**What to work on:** Give back all the entries below. Omit none of them.

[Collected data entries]
----
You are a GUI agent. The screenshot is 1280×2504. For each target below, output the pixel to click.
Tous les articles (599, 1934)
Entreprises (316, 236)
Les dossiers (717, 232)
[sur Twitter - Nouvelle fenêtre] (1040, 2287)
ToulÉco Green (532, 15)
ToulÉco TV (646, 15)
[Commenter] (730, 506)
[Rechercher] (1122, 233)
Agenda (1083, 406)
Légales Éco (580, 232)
----
**Solution to the exercise:**
You are a GUI agent. The screenshot is 1280×2504. For each target below, output the pixel to click.
Tous les articles (599, 1934)
Entreprises (316, 236)
Les dossiers (717, 232)
[sur Twitter - Nouvelle fenêtre] (1040, 2287)
ToulÉco Green (532, 15)
ToulÉco TV (646, 15)
[Commenter] (730, 506)
[Rechercher] (1122, 233)
Agenda (1083, 406)
Légales Éco (580, 232)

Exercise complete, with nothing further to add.